A refined comparative mouse model of acute and chronic atopic dermatitis.

Abstract

Canine and human atopic dermatitis (AD) is a complex inflammatory skin disorder with an increasing incidence, characterized by distinct acute and chronic phases with unique histological and immunological profiles. Although research into effective treatment methods has been insufficient, there has been a surge in the exploration of probiotics as a therapeutic strategy for AD. Such probiotics are often originated from the animals, and these are being developed to modulate the immune system and enhance skin barrier function, offering promising new treatment options for AD. To better understand the pathogenesis of both canine and human AD and develop treatments, animal models that accurately replicate the symptoms of both species are indispensable.
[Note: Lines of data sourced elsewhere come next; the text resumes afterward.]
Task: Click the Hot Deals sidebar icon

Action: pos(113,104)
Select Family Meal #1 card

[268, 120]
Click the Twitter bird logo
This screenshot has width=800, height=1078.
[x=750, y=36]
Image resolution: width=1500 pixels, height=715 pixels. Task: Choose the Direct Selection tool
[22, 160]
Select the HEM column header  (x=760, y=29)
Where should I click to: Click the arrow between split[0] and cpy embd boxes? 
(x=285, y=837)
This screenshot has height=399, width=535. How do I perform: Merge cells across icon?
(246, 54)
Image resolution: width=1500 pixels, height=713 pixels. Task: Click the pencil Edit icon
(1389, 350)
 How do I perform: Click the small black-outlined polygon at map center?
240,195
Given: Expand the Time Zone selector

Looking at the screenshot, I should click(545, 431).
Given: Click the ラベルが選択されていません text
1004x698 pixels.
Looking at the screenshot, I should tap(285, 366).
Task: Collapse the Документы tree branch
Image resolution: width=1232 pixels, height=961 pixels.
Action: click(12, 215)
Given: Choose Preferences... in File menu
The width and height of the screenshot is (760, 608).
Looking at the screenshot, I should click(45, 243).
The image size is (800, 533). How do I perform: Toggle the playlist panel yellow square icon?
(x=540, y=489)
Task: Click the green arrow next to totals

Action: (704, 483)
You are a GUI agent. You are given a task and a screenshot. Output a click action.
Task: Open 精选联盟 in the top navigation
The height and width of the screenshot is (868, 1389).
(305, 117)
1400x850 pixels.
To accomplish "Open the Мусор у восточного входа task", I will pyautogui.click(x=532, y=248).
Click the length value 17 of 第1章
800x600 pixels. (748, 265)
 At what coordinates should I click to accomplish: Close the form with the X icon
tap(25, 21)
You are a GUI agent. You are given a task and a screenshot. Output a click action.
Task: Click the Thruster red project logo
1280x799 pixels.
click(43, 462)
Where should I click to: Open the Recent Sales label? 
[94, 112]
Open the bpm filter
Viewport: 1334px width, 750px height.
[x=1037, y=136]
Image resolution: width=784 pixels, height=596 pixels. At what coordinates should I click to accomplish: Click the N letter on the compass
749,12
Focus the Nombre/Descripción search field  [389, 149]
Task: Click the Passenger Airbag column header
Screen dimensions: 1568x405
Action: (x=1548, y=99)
This study aimed to establish a standardized and cost-effective BALB/c mouse model to more accurately simulate canine and human AD using dinitrochlorobenzene (DNCB) alone and in combination with ovalbumin (OVA). We evaluated histological and immunological changes from acute to chronic stages of AD in the mouse model induced by treatment of DNCB alone and DNCB combined with OVA to determine their similarity to both canine and human AD symptoms. The results showed that the pathological changes observed in the mouse AD model demonstrated significant parallels with both species, including increased mast cell infiltration, epidermal thickening, and elevated cytokine levels such as interleukin-4 and interferon-γ. Acute phase observations highlighted pronounced epidermal defects such as dryness and skin erosion, while chronic phase findings indicated persistent skin thickening, inflammation, and notable edema. Although both mouse models showed comparable symptoms and immunological responses, the model induced by the combination of DNCB and OVA more accurately represented canine and human AD compared to the model induced by DNCB alone. This combined DNCB and OVA mouse model provides valuable insights into AD pathogenesis and potential therapeutic targets, underscoring its significance in AD research.